- **ASSIGNMENT**:
Return the listing below verbatim, beginning at its first line and ending after the line that contains "This screenshot has height=459, width=700.".
- - -
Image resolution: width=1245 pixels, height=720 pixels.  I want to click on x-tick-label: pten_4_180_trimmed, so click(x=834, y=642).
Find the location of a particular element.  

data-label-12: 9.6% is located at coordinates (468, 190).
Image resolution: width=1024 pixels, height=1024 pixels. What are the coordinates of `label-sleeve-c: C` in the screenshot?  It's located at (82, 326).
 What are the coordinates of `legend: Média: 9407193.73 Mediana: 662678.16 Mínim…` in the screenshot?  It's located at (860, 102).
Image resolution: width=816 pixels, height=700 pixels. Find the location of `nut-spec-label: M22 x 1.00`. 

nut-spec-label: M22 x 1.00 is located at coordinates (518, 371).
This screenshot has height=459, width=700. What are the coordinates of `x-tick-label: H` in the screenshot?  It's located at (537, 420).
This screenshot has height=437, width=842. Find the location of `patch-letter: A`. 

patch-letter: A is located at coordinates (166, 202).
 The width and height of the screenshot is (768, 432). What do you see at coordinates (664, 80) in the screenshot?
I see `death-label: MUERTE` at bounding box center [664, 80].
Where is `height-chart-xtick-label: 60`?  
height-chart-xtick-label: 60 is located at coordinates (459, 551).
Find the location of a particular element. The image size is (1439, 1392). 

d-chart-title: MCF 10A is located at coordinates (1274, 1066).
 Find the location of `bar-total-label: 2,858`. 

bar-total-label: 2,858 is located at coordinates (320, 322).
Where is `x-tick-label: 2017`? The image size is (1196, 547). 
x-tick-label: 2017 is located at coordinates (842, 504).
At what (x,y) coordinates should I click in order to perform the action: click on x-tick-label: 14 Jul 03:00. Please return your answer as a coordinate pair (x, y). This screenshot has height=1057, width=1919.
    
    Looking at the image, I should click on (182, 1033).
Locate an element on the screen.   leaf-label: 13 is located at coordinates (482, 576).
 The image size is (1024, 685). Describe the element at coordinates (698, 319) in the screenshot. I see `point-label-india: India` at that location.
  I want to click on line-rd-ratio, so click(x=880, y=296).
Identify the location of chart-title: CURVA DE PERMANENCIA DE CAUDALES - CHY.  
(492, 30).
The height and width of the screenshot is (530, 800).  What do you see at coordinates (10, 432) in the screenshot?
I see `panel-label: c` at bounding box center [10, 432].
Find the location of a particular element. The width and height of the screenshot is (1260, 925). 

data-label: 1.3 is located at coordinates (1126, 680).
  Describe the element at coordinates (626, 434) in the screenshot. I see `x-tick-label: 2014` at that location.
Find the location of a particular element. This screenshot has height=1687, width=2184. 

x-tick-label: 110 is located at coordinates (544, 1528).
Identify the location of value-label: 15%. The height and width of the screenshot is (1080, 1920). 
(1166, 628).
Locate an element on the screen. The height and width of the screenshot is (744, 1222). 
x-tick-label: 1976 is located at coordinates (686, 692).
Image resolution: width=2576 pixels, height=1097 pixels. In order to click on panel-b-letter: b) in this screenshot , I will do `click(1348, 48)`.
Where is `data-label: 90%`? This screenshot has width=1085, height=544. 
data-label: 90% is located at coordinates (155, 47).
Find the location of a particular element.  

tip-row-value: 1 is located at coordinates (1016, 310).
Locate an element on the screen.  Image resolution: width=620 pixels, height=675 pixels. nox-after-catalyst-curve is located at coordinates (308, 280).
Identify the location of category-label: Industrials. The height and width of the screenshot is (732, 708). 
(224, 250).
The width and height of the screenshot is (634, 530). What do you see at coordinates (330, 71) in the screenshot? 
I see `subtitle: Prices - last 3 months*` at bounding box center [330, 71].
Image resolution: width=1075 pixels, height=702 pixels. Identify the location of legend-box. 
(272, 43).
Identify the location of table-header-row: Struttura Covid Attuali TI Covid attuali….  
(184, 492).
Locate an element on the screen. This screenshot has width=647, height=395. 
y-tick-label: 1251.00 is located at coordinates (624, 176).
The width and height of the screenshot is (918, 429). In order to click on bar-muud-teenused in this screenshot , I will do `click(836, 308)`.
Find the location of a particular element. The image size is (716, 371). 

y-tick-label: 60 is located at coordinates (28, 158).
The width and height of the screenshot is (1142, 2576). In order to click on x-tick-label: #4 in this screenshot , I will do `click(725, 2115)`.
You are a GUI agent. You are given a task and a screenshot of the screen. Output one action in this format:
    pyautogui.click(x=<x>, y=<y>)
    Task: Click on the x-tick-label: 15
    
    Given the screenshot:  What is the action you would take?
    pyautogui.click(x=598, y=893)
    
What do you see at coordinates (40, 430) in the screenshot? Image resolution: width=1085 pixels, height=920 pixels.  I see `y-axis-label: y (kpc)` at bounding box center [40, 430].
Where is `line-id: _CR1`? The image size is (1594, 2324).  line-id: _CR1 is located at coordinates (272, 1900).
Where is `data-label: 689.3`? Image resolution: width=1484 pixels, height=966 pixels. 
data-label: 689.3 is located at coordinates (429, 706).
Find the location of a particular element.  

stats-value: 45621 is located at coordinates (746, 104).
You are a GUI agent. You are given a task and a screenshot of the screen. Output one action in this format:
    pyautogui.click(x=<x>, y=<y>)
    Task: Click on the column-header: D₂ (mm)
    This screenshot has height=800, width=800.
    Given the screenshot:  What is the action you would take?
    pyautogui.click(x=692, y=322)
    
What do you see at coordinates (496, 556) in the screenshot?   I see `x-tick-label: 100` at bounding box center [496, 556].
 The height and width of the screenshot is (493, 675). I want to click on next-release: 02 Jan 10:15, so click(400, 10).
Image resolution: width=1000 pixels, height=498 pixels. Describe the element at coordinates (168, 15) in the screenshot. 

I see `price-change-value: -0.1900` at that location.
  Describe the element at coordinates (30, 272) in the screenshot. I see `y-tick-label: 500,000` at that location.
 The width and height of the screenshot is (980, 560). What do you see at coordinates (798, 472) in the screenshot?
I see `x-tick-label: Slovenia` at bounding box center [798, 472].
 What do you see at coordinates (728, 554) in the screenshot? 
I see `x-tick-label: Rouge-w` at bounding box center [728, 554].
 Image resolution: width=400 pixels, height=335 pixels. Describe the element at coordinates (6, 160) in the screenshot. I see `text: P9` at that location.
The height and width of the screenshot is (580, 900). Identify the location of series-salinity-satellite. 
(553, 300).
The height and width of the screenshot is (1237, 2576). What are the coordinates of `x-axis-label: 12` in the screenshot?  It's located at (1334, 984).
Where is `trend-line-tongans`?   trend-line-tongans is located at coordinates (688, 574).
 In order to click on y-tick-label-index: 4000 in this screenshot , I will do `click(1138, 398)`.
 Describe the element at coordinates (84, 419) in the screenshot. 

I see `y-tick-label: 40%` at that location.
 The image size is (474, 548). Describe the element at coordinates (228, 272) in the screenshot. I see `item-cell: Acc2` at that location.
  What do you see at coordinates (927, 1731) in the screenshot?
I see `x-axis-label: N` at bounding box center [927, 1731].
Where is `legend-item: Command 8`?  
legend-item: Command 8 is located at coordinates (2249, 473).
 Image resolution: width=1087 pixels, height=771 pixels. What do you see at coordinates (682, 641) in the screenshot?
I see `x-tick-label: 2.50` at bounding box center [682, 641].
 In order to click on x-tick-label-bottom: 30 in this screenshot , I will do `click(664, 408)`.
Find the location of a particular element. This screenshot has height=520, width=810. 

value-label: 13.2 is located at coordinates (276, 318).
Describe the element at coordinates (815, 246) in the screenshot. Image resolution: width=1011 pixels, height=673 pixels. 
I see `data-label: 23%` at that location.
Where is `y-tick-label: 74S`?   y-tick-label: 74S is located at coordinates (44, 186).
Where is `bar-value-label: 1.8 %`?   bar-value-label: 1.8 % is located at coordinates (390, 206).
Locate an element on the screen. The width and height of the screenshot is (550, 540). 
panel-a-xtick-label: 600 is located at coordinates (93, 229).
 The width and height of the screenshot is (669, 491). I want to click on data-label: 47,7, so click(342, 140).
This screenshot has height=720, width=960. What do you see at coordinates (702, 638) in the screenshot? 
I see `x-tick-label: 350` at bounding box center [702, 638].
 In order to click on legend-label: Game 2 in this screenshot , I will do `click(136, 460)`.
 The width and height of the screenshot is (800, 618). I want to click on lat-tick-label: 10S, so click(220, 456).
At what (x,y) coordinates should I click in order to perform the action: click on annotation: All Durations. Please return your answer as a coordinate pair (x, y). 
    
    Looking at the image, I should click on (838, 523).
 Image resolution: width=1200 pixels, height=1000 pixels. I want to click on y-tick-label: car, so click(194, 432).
- - -
- **RESULT OF THE EXERCISE**:
Image resolution: width=1245 pixels, height=720 pixels.  I want to click on x-tick-label: pten_4_180_trimmed, so click(x=834, y=642).
Find the location of a particular element.  

data-label-12: 9.6% is located at coordinates (468, 190).
Image resolution: width=1024 pixels, height=1024 pixels. What are the coordinates of `label-sleeve-c: C` in the screenshot?  It's located at (82, 326).
 What are the coordinates of `legend: Média: 9407193.73 Mediana: 662678.16 Mínim…` in the screenshot?  It's located at (860, 102).
Image resolution: width=816 pixels, height=700 pixels. Find the location of `nut-spec-label: M22 x 1.00`. 

nut-spec-label: M22 x 1.00 is located at coordinates (518, 371).
This screenshot has height=459, width=700. What are the coordinates of `x-tick-label: H` in the screenshot?  It's located at (537, 420).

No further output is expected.